I'm creating a e-commerce site that will have different experiences for consumers and business owners. We're designing the business interface to allow them to quickly research existing and future trends. We're currently thinking a table would be familiar to the user, and would allow them to print and export to Excel. There's 9 criteria that could be filtered or sorted.
Are there any best practices or rules of thumb when deciding what to filter and what to sort? Or to allow both?
Answer
When your values are on a nominal scale (names without an inherent order except alphabetical - e.g. "phones; appliances; laptops"), it makes more sense to filter, because sorting is basically meaningless - they have no real order. The exception to this is when you have a very large number of different values, which aren't repetitive, e.g. Names. In that case filtering is just not helpful, since in order to choose a value to filter you need to go through the same long list of values as you'd have if you wanted to locate that value in the table itself.

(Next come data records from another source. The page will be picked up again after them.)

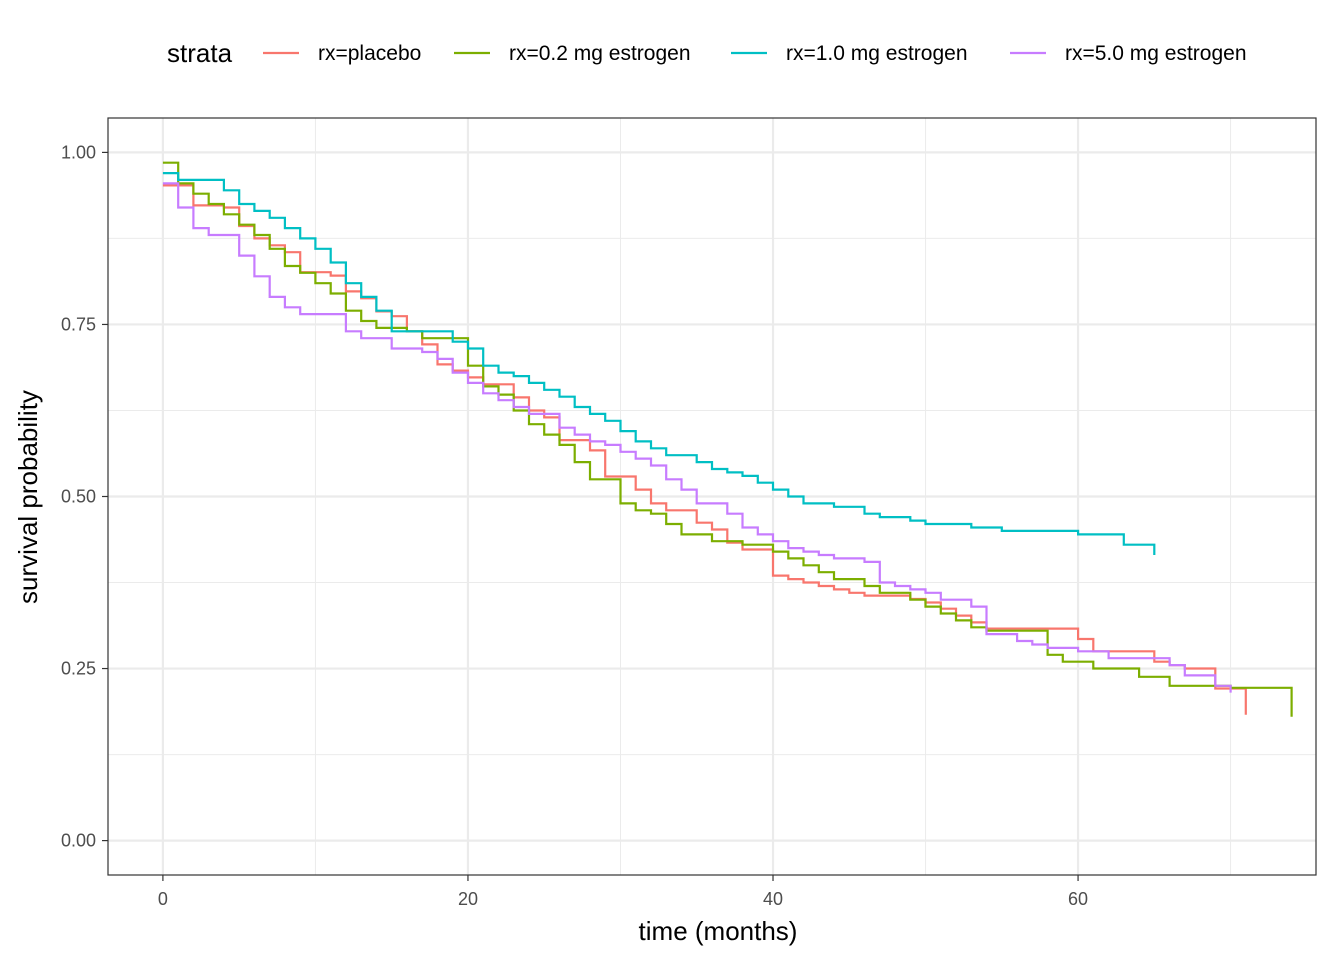  Describe the element at coordinates (163, 899) in the screenshot. I see `x-tick-label: 0` at that location.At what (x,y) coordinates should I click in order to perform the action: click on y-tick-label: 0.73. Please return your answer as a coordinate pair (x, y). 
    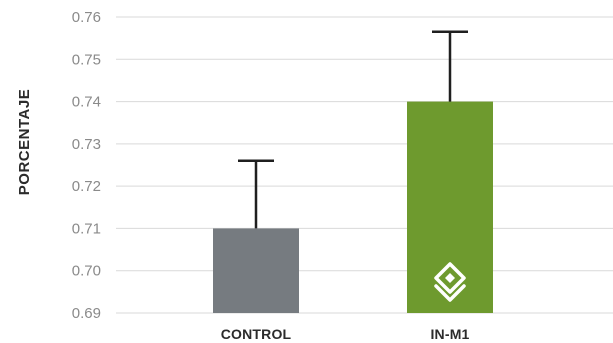
    Looking at the image, I should click on (86, 144).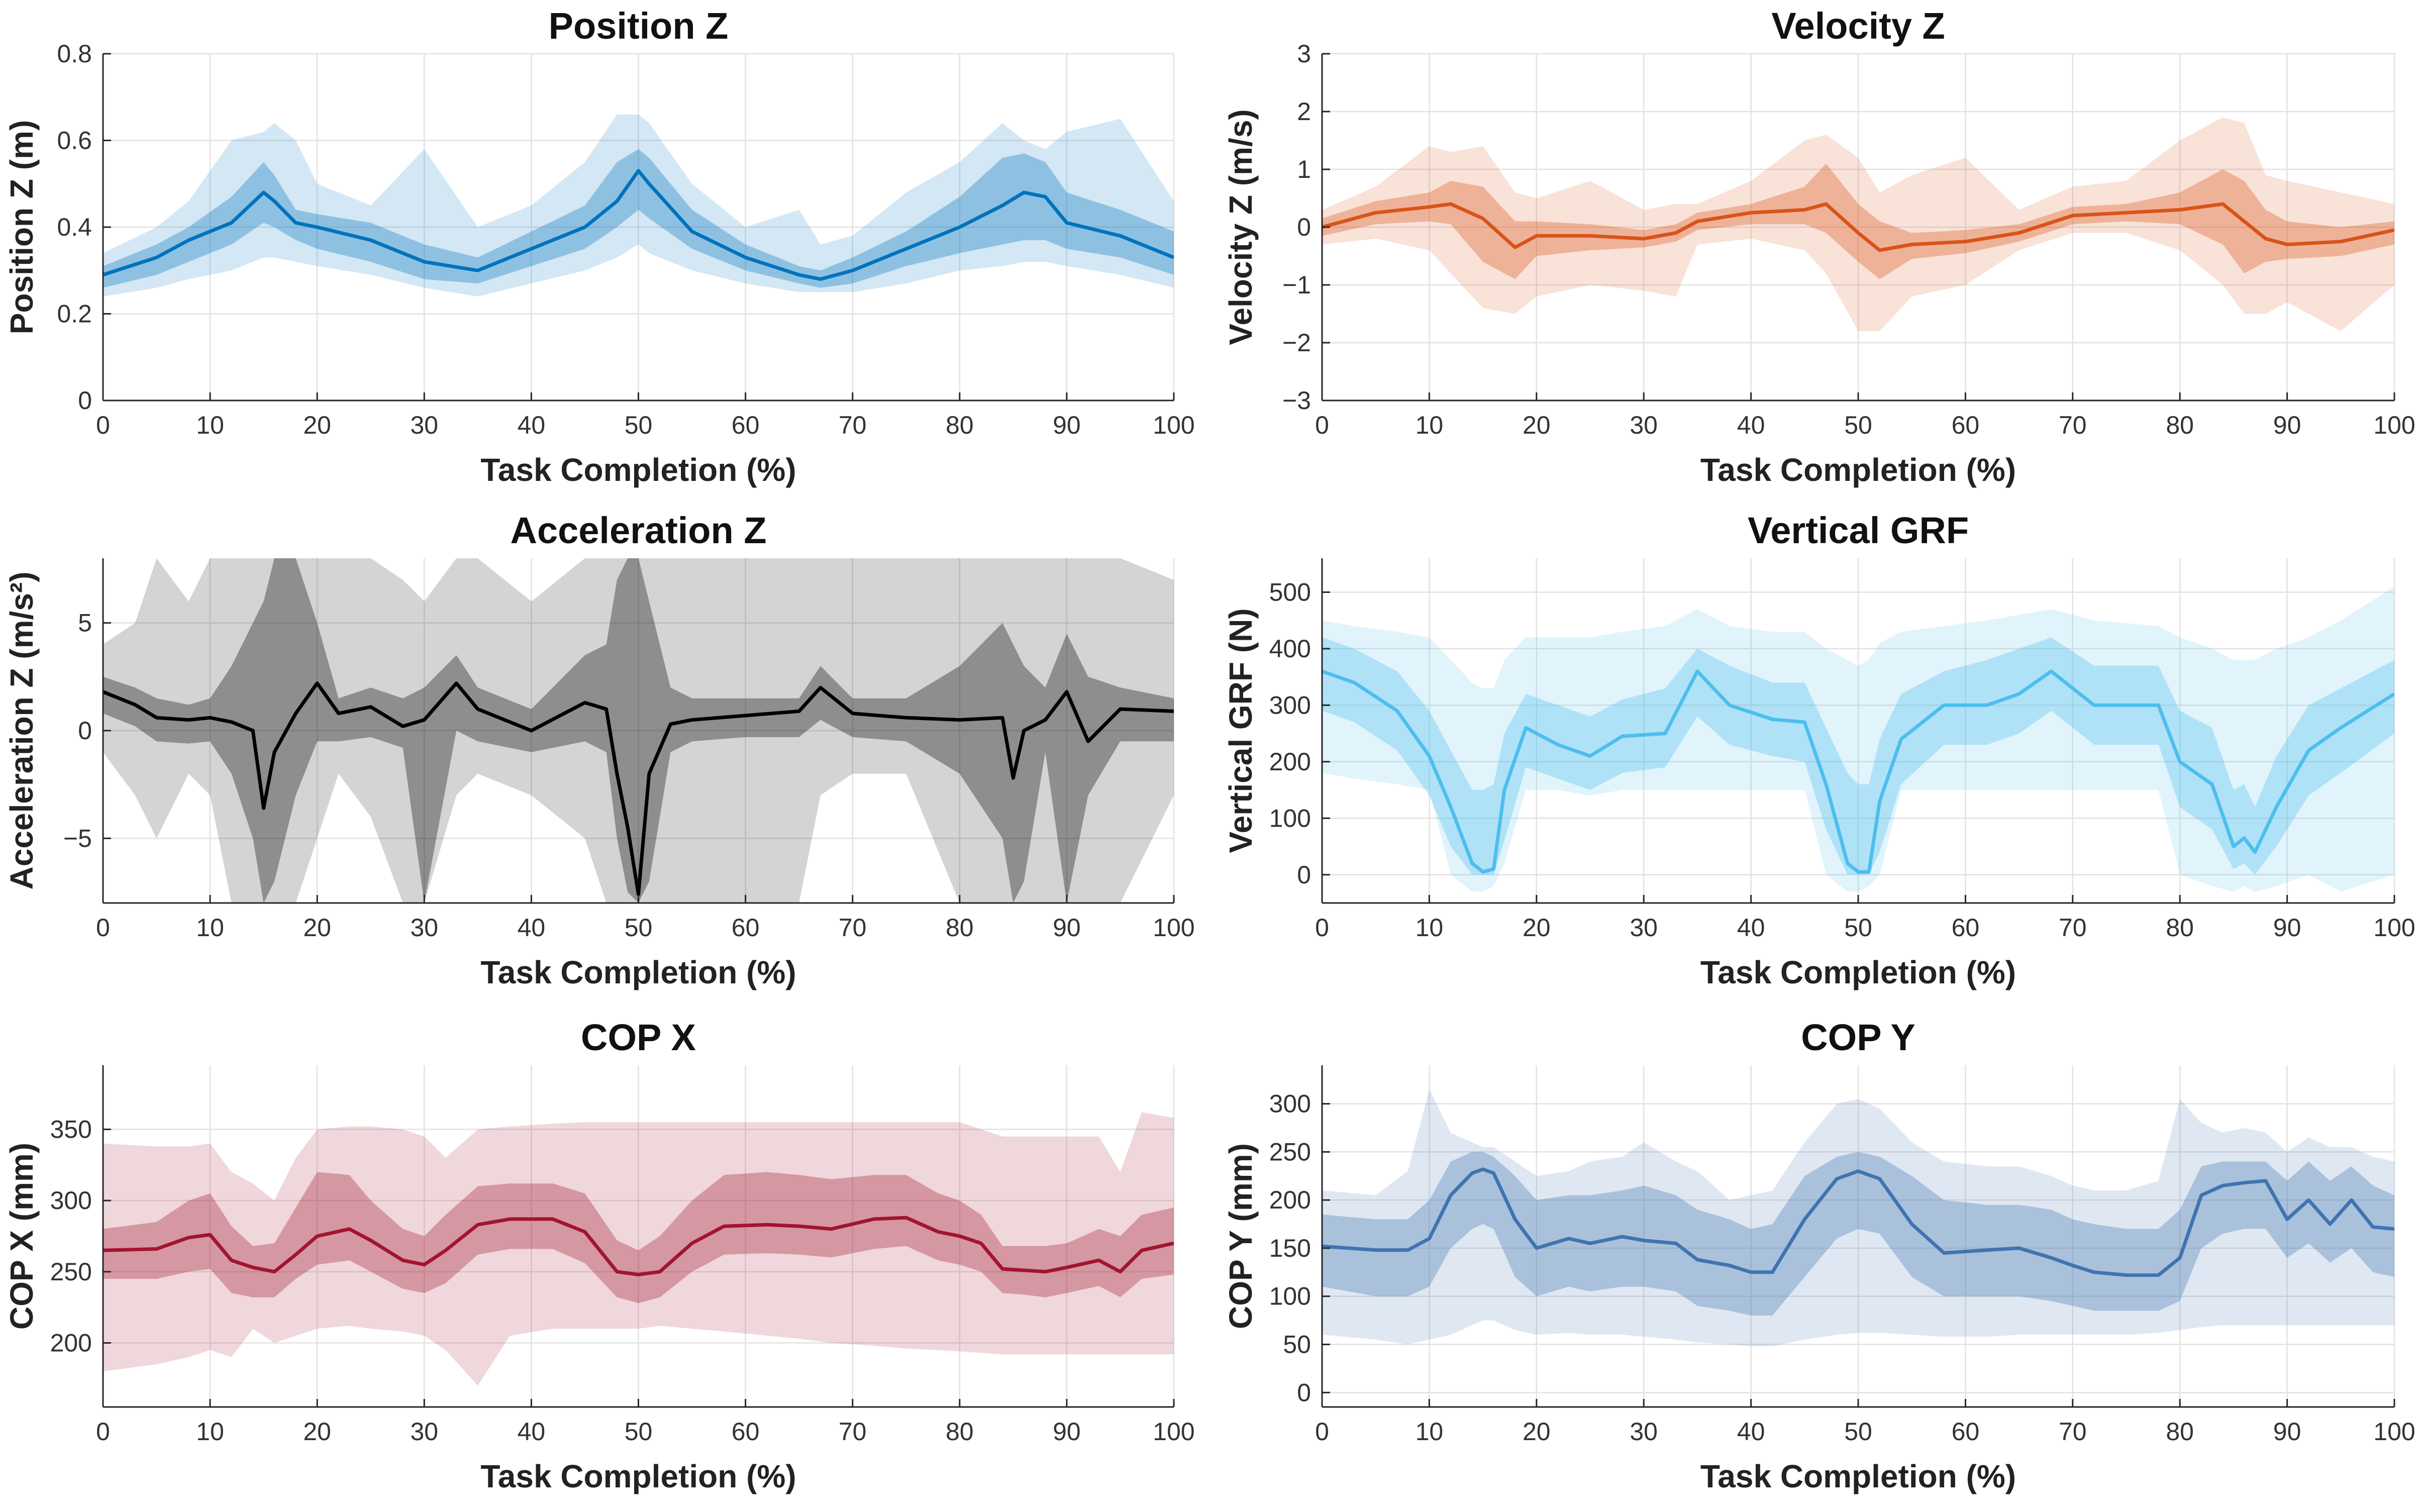  What do you see at coordinates (1290, 592) in the screenshot?
I see `y-tick-label: 500` at bounding box center [1290, 592].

Numerical values with a meaningful order can be both sorted and filtered, it depends on the data. For example, an "exact price" column should be sorted, not filtered - because if you're interested in items that cost $200, then you're probably equally interested in those costing $190-$210, the 200 is just an anchor, and you wouldn't want to hide those similar products. Another good example is a "file size" column. But a column like "price range" could be both sorted and filtered - if you're interested in items costing $200-$300, then you may or may not want to see items in the $100-$200 and $300-$400 categories.
Columns where the user is likely to look for the minimum or maximum value are sorted, because then you get your answer with one or two clicks, and filtering would take as much work as locating the answer manually.
Columns containing a few broad categories (movie ratings on 1-5 scale on a large set) make more sense filtered, because if you have a hundred movies for each rating, then most of the time you'll be looking within category in any case, and only in the beginning or the end of the category will you see its neighbors on one side. So sorting doesn't help you, and it just makes it harder to locate the category you're looking for.
In short, the more different values you have, the more sense it makes to sort.